**DATASET ENTRIES:**
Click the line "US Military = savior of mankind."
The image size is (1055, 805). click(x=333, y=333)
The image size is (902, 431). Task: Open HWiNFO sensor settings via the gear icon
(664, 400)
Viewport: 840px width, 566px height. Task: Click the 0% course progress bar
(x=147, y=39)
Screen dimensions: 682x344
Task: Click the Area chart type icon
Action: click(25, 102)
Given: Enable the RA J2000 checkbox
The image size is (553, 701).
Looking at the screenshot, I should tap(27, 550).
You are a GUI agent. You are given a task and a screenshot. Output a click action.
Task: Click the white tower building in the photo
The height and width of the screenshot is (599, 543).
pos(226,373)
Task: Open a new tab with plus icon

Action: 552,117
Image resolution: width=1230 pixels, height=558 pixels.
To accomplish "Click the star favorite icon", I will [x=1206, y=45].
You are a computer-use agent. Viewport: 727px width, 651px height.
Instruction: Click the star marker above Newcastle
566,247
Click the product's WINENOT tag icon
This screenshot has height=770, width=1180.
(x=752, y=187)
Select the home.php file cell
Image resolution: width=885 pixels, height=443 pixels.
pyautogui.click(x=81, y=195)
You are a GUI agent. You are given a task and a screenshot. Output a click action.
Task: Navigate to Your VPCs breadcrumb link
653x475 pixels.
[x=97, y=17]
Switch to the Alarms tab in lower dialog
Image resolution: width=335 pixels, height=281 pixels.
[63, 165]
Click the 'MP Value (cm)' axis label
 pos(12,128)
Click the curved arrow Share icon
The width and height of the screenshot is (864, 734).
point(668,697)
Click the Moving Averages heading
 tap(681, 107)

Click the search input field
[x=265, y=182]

**TO DO:**
There is a run of lines above from the one with "Task: Open a new tab with plus icon" to the one with "Task: Navigate to Your VPCs breadcrumb link"; print exactly that run, both ends included, and nothing else.

**REPLY TO THE EXERCISE:**
Task: Open a new tab with plus icon

Action: 552,117
Image resolution: width=1230 pixels, height=558 pixels.
To accomplish "Click the star favorite icon", I will [x=1206, y=45].
You are a computer-use agent. Viewport: 727px width, 651px height.
Instruction: Click the star marker above Newcastle
566,247
Click the product's WINENOT tag icon
This screenshot has height=770, width=1180.
(x=752, y=187)
Select the home.php file cell
Image resolution: width=885 pixels, height=443 pixels.
pyautogui.click(x=81, y=195)
You are a GUI agent. You are given a task and a screenshot. Output a click action.
Task: Navigate to Your VPCs breadcrumb link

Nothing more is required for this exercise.